使用傅立叶变换查找心跳的BPM [英] Finding BPM of a heartbeat using Fourier Transform

问题描述

我有一个信号的傅立叶变换图.绘制信号的傅立叶变换及其索引号.给出了采样频率(Fs)和样本总数(N)，以及样本中两个最大峰的索引.我正在寻找具有此信息的信号的每分钟节拍数.我的第一个猜测是采样总数除以最大峰值的索引(N/(最大指数).但是，我觉得应该对第二个最大峰值进行处理.索引发挥作用.任何帮助将不胜感激.

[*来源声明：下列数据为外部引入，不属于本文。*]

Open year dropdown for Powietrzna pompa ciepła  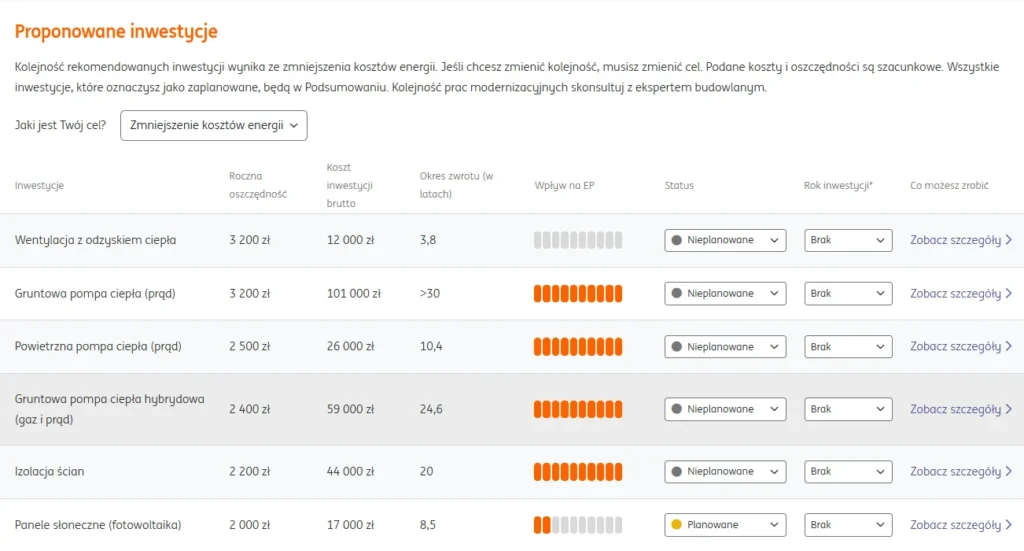pyautogui.click(x=848, y=347)
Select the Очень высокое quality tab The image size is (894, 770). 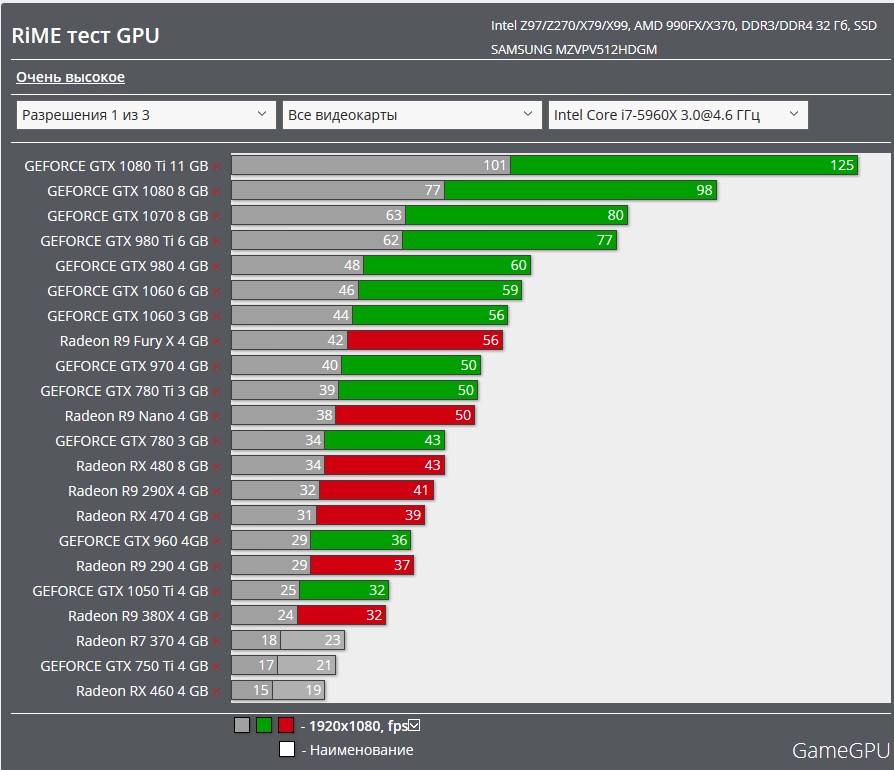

I have a plot of the fourier transform of a signal. The fourier transform of the signal is plotted vs. its index numbers. I am given the sampling frequency (Fs) and the total number of samples (N), as well as the indices for the two largest peaks in the sample. I am looking to find the beats per minute of the signal with this information. My first guess would be that it is the total number of samples divided by the index of the largest peak (N/(largest index). However, I feel as though something should be done with the second maximum peak. I am confused on where the indices come into play. Any help would be appreciated.

推荐答案

用于实际输入数据的离散傅立叶变换具有一些对称性:X_{N-k} = X*_{k}.我想你的巅峰服从了这种关系.因此，只有第一个N/2点是相关的，并且您只能检测低于Fs/2的频率，因为如果您以Fs的频率进行采样，而频率为Fs/2的窦，您将看不到窦与常数之间的差异.

The Discrete Fourier Transform for real input data has some symmetry: X_{N-k} = X*_{k}. I assume your peaks obey this relationship. So, only the first N/2 points are relevant and you are only able to detect frequencies lower then Fs/2, because if you sample at a frequency of Fs a sinus with frequency of Fs/2, you can not see the difference between this sinus and a constant.

BPM = (largest_index - 1)/N * Fs * 60

请注意，由于第一个元素的频率为零(即恒定值)，因此需要-1.

Note that -1 is need because the first element corresponds with a zero frequency (i.e. constant value).

您始终可以通过手动确定两个心跳之间的峰值来检查代码，方法是使用已知频率的生成信号来验证您的方法.

You can always check your code by manually determining the peak between two heartbeats are by validating your method with a generated signal with known frequency.

这篇关于使用傅立叶变换查找心跳的BPM的文章就介绍到这了，希望我们推荐的答案对大家有所帮助，也希望大家多多支持IT屋！